> Excerto do documento
Fernando Pereira lembra-se bem disso.

«Até me lembro perfeitamente de ele dizer que fez a primeira viagem de Lisboa para Fafe toda a chorar. Ele e os pais dele. É normal, era um miúdo.»

«Era filho único, habituado a estar sempre com os pais na Damaia e não foi fácil. Mas teve a sorte de me apanhar a mim, ao Fernando Pereira, ao Jorge Neves, que morava num prédio mais à frente. O Fernando era mais reservado, gostava de ficar no quarto dele, já tinha um vídeo de VHS e via os filmes dele. Nós estávamos muito os dois. O Rui Costa tinha uma mesa de mistura e adorava música. Íamos para a sala fazer aquelas brincadeiras e misturar som. Também gostava de karaoke e metia-se lá a cantar as músicas dele: Bryan Adam, Phil Collins, essas coisas» conta Melo.

«O Rui Costa era muito extrovertido. Gostava da maneira como eu me vestia. Então chamava-me para ir com ele ao centro comercial em Guimarães comprar roupas. Ele era um irmão mais novo para mim e ele, como tinha não irmãos, olhava para mim como um irmão mais velho.»

> Registos
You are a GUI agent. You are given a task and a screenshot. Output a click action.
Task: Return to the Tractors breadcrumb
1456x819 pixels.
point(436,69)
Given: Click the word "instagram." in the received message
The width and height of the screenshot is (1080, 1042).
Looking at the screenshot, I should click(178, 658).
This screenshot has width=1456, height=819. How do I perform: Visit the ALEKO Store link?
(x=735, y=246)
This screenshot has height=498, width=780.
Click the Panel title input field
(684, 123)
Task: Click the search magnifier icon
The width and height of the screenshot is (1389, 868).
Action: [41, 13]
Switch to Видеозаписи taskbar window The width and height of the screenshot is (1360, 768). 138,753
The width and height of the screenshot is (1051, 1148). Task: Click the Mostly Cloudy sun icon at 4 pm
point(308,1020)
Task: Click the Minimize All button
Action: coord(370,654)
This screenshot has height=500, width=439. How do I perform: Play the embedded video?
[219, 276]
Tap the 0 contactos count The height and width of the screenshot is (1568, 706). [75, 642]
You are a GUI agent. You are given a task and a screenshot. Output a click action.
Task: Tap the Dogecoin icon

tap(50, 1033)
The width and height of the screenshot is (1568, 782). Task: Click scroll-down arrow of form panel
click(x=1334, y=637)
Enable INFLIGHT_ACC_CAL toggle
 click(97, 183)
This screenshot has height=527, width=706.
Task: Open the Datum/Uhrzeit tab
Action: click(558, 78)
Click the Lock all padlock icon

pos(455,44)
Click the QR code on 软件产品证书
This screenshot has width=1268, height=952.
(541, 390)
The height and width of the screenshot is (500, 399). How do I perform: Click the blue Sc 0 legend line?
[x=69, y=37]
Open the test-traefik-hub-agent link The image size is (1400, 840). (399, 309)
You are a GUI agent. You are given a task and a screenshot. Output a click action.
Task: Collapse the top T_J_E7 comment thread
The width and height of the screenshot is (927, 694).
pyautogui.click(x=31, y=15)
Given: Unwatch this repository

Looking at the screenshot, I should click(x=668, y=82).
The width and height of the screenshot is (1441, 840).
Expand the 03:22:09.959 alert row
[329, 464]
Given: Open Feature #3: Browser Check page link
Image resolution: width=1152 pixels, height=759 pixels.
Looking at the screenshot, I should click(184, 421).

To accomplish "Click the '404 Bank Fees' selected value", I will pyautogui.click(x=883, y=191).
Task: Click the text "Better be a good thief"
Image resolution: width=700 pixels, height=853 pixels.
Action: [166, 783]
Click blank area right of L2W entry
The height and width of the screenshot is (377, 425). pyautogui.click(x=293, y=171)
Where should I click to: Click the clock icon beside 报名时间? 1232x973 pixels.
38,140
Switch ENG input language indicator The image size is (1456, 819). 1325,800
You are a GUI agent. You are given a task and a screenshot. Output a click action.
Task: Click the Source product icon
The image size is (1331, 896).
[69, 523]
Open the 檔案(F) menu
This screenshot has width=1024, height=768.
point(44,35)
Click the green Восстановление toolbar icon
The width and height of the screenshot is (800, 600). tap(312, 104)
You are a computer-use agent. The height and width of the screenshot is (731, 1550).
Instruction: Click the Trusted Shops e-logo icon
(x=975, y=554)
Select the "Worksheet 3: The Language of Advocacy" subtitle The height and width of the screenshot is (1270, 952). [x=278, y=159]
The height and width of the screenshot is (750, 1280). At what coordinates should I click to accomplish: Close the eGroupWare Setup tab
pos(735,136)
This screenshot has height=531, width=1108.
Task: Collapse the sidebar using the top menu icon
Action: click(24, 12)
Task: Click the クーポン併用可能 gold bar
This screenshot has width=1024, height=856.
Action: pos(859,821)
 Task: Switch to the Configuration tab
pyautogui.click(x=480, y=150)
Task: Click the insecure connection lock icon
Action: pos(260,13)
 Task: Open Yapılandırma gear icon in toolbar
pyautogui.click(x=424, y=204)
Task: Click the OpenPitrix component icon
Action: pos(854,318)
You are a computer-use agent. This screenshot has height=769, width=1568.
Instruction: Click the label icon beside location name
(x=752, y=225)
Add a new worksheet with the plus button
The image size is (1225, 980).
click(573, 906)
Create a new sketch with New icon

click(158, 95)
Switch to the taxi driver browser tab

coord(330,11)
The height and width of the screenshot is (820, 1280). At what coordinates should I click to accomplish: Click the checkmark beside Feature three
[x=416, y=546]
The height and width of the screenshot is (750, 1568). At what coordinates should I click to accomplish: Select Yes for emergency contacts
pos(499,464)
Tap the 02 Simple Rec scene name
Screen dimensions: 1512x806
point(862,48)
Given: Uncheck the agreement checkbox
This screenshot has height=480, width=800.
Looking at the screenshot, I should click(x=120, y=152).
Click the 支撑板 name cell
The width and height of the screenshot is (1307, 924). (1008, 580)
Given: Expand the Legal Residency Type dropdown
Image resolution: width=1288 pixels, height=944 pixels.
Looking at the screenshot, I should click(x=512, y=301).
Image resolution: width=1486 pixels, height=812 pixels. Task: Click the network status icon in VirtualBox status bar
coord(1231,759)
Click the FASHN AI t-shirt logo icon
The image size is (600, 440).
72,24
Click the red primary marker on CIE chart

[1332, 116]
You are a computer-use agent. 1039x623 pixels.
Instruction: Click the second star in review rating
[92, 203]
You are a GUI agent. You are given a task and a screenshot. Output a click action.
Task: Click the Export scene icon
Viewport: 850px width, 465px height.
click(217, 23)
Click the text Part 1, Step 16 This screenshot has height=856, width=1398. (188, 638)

> Objetivo 1
Segundo o excerto sobre a juventude de Rui Costa, onde ia ele comprar roupa?
> Objetivo 2
Retome o excerto sobre a juventude de Rui Costa em Fafe a partir do ponto em que termina.
Os registos não têm qualquer relação com o excerto.

> Resposta 1
A um centro comercial em Guimarães.

> Resposta 2
Fernando Pereira assina tudo por baixo. O agora treinador, que na época passada orientou o Vila Real e que já orientou clubes como o Sp. Braga B, o Pedras Rubras e a Sanjoanense, fala com grande estima de Rui Costa, com quem estabeleceu uma ligação «de pai para filho».

«Eu e o Melo era como se tivéssemos um filho. O Rui Costa é um jovem cheio de talento, com uma personalidade muito forte, muito inteligente e que sabia exatamente o que queria. Mais o que mais destaco era o carácter dele e a personalidade dele. Era cheio de convicções fortes», refere.

«Foi sempre muito alegre, muito bem-disposto, com ele não havia tristeza e adorava música. Estávamos sempre a ouvir as músicas dele no carro, quando íamos a algum lado. Andava sempre com as cassetes e eu usava muito a cassete do Phil Collins quando estava com a minha namorada, que é hoje minha mulher. Também jogávamos cartas, víamos televisão. Por baixo de nossa casa havia um café onde passávamos muito tempo a jogar bilhar e ele perdia quase sempre.»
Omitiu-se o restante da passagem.